Although intervention has begun in the United States, it has become contradictory to its concept. “As more green space comes on line, it can improve attractiveness and public health, making neighborhoods more desirable. In turn, housing costs can rise”. Due to increases in housing costs, gentrification “a displacement and/or exclusion of the very residents the green space was meant to benefit”, can occur. “In turn, residents may face higher rents and thus become precariously housed, while those who are actually displaced may be forced to leave their communities, ending up in less desirable neighborhoods with similar park-poverty problems”.
The study advocated to use the ‘just green enough’ strategy, which “depends on the willingness of planners and local stakeholders to design green space projects that are explicitly shaped by community concerns, needs, and desires rather than either conventional urban design formulae or ecological restoration approaches”. By using ‘just green enough’ strategies, community involvement will be needed to develop ideas for green space projects and will aid in decreasing housing cost for lower income residents.
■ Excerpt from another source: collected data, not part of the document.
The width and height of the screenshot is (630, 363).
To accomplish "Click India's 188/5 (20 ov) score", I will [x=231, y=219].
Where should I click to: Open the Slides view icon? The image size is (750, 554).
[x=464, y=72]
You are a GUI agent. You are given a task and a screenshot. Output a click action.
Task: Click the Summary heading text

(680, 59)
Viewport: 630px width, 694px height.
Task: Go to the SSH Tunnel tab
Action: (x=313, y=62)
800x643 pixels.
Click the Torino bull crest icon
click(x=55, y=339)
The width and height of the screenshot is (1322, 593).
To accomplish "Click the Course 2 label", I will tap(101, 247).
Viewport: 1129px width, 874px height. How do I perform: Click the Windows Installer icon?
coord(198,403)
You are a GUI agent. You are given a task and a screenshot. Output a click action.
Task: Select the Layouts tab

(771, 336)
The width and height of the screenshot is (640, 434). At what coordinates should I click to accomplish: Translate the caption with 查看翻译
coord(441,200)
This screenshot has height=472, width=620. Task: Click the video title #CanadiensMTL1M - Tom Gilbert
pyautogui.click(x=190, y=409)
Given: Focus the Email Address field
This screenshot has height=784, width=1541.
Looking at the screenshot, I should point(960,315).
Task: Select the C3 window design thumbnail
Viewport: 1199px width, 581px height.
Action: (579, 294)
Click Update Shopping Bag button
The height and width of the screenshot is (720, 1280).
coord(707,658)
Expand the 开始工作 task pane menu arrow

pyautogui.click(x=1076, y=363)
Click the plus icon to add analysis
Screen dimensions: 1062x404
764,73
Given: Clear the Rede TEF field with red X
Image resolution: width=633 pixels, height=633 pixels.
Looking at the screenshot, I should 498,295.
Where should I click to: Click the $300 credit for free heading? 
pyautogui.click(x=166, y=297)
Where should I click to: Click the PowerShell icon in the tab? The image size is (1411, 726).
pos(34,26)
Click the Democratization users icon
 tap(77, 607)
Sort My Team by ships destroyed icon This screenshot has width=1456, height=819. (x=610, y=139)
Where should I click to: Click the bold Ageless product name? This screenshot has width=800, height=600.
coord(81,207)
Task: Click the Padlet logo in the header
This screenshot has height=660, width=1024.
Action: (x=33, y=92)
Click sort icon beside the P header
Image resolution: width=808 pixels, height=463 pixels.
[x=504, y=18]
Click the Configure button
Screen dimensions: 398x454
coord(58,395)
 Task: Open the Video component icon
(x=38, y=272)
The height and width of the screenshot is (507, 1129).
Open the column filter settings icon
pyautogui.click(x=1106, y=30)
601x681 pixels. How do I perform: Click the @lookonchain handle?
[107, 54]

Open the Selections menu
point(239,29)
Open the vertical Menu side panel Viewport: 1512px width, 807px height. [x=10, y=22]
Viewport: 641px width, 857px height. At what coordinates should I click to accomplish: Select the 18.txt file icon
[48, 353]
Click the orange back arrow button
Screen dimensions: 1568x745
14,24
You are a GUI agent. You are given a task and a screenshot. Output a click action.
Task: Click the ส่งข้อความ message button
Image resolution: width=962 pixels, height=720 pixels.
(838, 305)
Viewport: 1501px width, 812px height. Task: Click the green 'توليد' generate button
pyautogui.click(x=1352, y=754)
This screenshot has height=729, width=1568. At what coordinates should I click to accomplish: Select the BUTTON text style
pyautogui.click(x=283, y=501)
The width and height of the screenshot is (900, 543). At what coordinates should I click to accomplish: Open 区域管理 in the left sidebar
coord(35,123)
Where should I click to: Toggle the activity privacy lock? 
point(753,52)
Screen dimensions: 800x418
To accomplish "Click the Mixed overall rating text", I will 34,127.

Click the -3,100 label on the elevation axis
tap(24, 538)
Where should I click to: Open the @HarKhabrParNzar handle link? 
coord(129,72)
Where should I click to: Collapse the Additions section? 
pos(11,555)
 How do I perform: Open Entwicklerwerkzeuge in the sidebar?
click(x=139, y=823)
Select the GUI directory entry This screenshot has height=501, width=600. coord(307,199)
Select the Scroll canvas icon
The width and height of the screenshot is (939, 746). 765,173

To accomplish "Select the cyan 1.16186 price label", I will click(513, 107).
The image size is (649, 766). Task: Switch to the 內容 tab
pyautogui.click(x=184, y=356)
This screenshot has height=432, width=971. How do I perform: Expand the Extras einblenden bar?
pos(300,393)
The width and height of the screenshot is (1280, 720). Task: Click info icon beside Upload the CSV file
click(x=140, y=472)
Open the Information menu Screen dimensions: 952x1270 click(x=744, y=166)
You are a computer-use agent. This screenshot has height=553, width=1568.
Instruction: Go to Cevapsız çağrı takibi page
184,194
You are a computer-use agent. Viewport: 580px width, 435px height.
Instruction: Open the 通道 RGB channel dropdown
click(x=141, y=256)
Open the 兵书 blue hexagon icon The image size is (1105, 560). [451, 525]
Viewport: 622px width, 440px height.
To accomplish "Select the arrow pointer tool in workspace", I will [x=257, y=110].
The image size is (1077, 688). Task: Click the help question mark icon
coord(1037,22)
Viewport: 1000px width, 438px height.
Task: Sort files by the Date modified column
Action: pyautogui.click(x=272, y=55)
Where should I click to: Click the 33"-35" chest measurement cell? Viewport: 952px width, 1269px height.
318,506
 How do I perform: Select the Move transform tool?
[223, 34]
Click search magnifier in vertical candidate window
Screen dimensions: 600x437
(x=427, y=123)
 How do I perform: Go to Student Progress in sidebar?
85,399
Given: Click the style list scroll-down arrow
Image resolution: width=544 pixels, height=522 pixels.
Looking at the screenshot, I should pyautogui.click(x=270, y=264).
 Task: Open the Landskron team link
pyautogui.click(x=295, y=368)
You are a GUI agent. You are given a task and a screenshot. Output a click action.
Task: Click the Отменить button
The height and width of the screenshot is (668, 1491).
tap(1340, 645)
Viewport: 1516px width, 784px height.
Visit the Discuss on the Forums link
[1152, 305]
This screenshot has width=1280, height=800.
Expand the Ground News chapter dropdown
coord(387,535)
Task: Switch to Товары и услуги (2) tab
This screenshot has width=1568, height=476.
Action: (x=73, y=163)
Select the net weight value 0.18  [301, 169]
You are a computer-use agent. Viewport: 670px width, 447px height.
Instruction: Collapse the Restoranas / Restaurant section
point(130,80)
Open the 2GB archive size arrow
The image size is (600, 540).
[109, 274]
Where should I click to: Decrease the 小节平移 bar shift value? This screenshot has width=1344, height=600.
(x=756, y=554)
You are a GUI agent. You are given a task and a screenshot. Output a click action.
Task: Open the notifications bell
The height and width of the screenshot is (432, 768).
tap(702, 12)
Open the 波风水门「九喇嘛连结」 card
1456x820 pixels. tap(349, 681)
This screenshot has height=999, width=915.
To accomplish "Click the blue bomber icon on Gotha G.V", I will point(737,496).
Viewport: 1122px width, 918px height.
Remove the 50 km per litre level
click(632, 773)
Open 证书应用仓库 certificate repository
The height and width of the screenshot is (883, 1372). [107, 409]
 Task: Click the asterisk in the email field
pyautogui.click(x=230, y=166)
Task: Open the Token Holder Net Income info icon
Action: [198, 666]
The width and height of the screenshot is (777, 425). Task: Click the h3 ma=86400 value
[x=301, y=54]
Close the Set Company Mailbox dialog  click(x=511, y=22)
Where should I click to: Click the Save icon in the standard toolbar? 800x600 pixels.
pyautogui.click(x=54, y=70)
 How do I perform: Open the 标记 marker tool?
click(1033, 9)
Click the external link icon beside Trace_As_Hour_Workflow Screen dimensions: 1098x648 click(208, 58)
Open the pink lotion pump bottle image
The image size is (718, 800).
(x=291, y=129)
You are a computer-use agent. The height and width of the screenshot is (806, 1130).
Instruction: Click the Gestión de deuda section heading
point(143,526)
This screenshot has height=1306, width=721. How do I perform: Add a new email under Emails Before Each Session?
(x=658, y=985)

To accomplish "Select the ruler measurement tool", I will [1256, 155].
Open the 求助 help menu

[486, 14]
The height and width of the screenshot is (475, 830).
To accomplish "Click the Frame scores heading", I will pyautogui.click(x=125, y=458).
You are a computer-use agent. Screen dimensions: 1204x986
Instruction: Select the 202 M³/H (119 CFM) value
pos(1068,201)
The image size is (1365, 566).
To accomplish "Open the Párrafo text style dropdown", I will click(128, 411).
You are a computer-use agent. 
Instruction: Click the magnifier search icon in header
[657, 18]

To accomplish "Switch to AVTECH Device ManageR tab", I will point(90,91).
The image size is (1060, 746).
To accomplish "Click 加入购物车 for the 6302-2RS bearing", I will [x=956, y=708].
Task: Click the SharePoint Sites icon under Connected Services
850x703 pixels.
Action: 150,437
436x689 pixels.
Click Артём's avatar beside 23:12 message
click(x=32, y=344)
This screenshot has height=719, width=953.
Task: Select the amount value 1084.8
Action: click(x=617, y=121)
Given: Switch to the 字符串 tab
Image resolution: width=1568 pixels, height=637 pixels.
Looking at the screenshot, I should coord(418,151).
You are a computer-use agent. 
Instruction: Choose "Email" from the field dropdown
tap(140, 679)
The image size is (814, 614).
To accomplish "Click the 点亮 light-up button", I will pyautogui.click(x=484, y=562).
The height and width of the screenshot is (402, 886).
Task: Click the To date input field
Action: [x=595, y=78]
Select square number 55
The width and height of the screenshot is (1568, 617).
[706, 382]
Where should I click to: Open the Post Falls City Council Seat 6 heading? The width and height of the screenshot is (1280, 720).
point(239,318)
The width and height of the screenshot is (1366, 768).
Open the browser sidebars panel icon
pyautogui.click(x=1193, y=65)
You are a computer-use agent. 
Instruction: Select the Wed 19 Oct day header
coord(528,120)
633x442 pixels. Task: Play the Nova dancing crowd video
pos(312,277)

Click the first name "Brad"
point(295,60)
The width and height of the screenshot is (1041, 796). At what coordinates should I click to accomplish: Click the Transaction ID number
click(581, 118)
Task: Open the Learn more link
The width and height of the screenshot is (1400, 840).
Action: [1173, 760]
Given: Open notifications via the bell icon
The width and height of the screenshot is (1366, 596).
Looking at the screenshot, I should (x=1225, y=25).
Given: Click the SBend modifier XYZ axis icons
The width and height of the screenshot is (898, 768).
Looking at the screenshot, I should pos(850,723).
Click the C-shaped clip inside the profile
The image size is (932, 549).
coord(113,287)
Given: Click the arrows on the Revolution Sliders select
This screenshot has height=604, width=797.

Nevertheless, “active involvement of urban planners, designers, and ecologists should still be essential, to articulate strategies for urban green space that explicitly advance public health, environmental equity, and social justice in urban communities”. Health disparities are an avoidable, unjust challenge that public health official face at all levels- politically, communicably, and individually. Social determinants have influenced these differences between groups of people.
To solve this issue globally, many of the strategies available cannot be used alone. Each factor- social, political, or environmental- must be addressed and handled through interventions at each level of society. As previously stated, policies must be taken into place and practiced through institutions and individuals in order to limit health disparity. Global health equity can be achieved by the cooperation of these comprehensive approaches.